La tendencia es citar a Bélgica, donde incluso los niños pueden solicitar la eutanasia (tres lo han hecho desde 2014). Lo que no se menciona es que, en ese mismo país, un médico fue absuelto tras practicarle la eutanasia a una mujer con autismo leve. El tribunal dictaminó que se trató de un "error de buena fe". ¿Buena fe? ¿O fe ciega en una práctica que se presenta como técnica, pero que, en esencia, es existencial?

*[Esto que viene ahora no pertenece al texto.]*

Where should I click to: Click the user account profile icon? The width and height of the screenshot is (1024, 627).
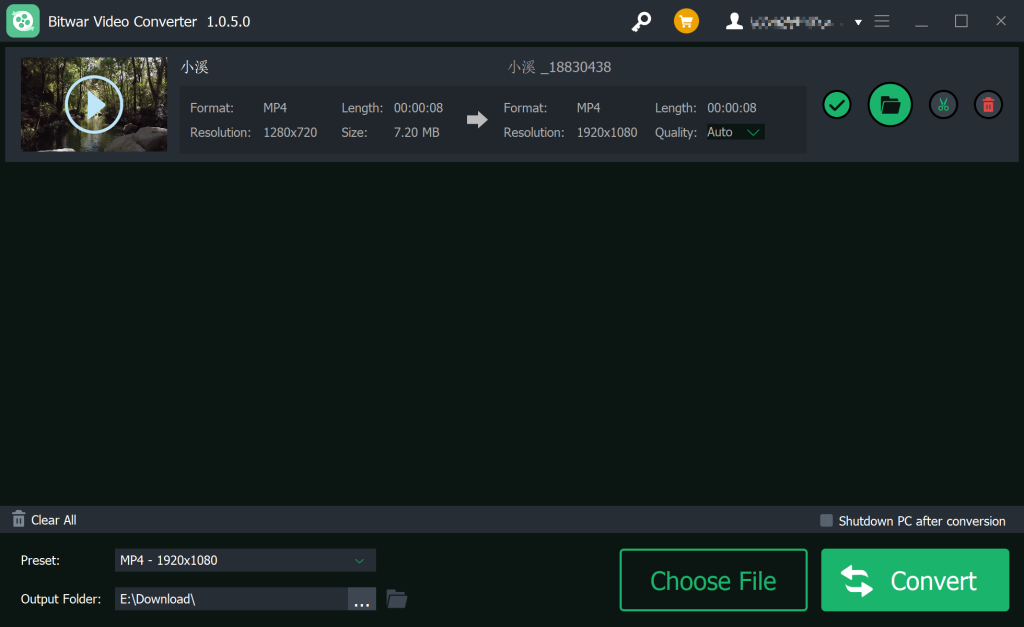(x=735, y=21)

En nombre de la autonomía, no podemos delegar al Estado la función de certificar las muertes. Un Estado que falla en residencias de ancianos, hospitales y pensiones no puede ser promovido al máximo juez de la dignidad.
El derecho a morir no es un deber de desaparecer
¿Conclusión? La eutanasia no es un avance civilizatorio. Es una decisión individual: radical, irreversible y profundamente íntima. Si el Estado quiere respetarla, debe hacerlo con normas estrictas, filtros rigurosos y una exigencia ética acorde con el drama que conlleva. Todo lo demás es supervisión legislativa envuelta en palabras bonitas.
Porque una sociedad que ofrece la muerte antes de ofrecer apoyo… se está rindiendo. Y no nos rendimos. Ni a la vida, ni a la libertad.
Cada vida es nuestra, no del Estado.